Transcribe the full listing word for word, leaving nothing out.
Start of Block
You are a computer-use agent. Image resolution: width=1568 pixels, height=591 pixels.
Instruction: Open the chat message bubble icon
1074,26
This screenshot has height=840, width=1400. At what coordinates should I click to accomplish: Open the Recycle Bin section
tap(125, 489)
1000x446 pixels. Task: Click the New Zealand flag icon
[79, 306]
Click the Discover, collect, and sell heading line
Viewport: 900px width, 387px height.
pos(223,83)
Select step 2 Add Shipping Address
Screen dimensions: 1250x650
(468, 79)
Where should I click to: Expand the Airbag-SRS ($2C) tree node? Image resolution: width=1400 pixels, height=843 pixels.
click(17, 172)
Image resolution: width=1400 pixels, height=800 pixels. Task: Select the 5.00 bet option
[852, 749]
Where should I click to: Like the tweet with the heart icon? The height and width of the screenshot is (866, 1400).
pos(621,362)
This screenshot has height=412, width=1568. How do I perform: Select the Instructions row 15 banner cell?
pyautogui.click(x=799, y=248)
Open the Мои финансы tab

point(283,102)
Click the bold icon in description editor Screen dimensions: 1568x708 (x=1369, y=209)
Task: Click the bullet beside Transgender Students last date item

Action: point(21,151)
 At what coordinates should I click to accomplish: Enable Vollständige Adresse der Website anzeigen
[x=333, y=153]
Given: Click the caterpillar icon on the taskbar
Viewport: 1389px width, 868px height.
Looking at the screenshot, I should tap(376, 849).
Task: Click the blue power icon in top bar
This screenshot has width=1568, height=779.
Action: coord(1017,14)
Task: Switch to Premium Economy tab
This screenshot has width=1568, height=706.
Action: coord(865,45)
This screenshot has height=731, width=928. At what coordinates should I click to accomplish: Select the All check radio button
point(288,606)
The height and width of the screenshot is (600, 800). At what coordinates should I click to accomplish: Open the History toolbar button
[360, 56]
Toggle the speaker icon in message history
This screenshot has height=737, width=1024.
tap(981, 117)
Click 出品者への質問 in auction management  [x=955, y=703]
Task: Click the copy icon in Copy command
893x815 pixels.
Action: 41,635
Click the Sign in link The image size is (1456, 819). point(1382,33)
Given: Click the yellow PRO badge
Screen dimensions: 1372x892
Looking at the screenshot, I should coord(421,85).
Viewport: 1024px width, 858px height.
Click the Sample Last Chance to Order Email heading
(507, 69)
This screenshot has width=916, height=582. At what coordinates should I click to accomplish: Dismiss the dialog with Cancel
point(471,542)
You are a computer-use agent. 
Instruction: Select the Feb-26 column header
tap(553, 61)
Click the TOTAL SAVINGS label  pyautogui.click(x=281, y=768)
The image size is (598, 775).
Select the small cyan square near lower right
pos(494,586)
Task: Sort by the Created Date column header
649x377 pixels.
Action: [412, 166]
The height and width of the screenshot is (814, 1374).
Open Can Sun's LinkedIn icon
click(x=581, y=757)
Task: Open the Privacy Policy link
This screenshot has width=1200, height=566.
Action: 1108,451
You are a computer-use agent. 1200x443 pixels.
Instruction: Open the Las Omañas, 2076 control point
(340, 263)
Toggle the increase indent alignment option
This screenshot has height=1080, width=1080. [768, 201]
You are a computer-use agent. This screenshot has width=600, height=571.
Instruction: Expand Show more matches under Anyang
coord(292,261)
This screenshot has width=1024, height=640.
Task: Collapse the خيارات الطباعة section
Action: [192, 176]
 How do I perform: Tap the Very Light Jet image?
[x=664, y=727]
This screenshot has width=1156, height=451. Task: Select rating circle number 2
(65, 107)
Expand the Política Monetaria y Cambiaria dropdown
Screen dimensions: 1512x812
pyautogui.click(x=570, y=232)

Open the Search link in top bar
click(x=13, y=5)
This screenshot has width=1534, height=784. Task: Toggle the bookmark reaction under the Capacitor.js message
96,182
End of Block
EXERCISE RESULT:
You are a computer-use agent. Image resolution: width=1568 pixels, height=591 pixels.
Instruction: Open the chat message bubble icon
1074,26
This screenshot has height=840, width=1400. At what coordinates should I click to accomplish: Open the Recycle Bin section
tap(125, 489)
1000x446 pixels. Task: Click the New Zealand flag icon
[79, 306]
Click the Discover, collect, and sell heading line
Viewport: 900px width, 387px height.
pos(223,83)
Select step 2 Add Shipping Address
Screen dimensions: 1250x650
(468, 79)
Where should I click to: Expand the Airbag-SRS ($2C) tree node? Image resolution: width=1400 pixels, height=843 pixels.
click(17, 172)
Image resolution: width=1400 pixels, height=800 pixels. Task: Select the 5.00 bet option
[852, 749]
Where should I click to: Like the tweet with the heart icon? The height and width of the screenshot is (866, 1400).
pos(621,362)
This screenshot has height=412, width=1568. How do I perform: Select the Instructions row 15 banner cell?
pyautogui.click(x=799, y=248)
Open the Мои финансы tab

point(283,102)
Click the bold icon in description editor Screen dimensions: 1568x708 (x=1369, y=209)
Task: Click the bullet beside Transgender Students last date item

Action: point(21,151)
 At what coordinates should I click to accomplish: Enable Vollständige Adresse der Website anzeigen
[x=333, y=153]
Given: Click the caterpillar icon on the taskbar
Viewport: 1389px width, 868px height.
Looking at the screenshot, I should tap(376, 849).
Task: Click the blue power icon in top bar
This screenshot has width=1568, height=779.
Action: coord(1017,14)
Task: Switch to Premium Economy tab
This screenshot has width=1568, height=706.
Action: coord(865,45)
This screenshot has height=731, width=928. At what coordinates should I click to accomplish: Select the All check radio button
point(288,606)
The height and width of the screenshot is (600, 800). At what coordinates should I click to accomplish: Open the History toolbar button
[360, 56]
Toggle the speaker icon in message history
This screenshot has height=737, width=1024.
tap(981, 117)
Click 出品者への質問 in auction management  [x=955, y=703]
Task: Click the copy icon in Copy command
893x815 pixels.
Action: 41,635
Click the Sign in link The image size is (1456, 819). point(1382,33)
Given: Click the yellow PRO badge
Screen dimensions: 1372x892
Looking at the screenshot, I should coord(421,85).
Viewport: 1024px width, 858px height.
Click the Sample Last Chance to Order Email heading
(507, 69)
This screenshot has width=916, height=582. At what coordinates should I click to accomplish: Dismiss the dialog with Cancel
point(471,542)
You are a computer-use agent. 
Instruction: Select the Feb-26 column header
tap(553, 61)
Click the TOTAL SAVINGS label  pyautogui.click(x=281, y=768)
The image size is (598, 775).
Select the small cyan square near lower right
pos(494,586)
Task: Sort by the Created Date column header
649x377 pixels.
Action: [412, 166]
The height and width of the screenshot is (814, 1374).
Open Can Sun's LinkedIn icon
click(x=581, y=757)
Task: Open the Privacy Policy link
This screenshot has width=1200, height=566.
Action: 1108,451
You are a computer-use agent. 1200x443 pixels.
Instruction: Open the Las Omañas, 2076 control point
(340, 263)
Toggle the increase indent alignment option
This screenshot has height=1080, width=1080. [768, 201]
You are a computer-use agent. This screenshot has width=600, height=571.
Instruction: Expand Show more matches under Anyang
coord(292,261)
This screenshot has width=1024, height=640.
Task: Collapse the خيارات الطباعة section
Action: [192, 176]
 How do I perform: Tap the Very Light Jet image?
[x=664, y=727]
This screenshot has width=1156, height=451. Task: Select rating circle number 2
(65, 107)
Expand the Política Monetaria y Cambiaria dropdown
Screen dimensions: 1512x812
pyautogui.click(x=570, y=232)

Open the Search link in top bar
click(x=13, y=5)
This screenshot has width=1534, height=784. Task: Toggle the bookmark reaction under the Capacitor.js message
96,182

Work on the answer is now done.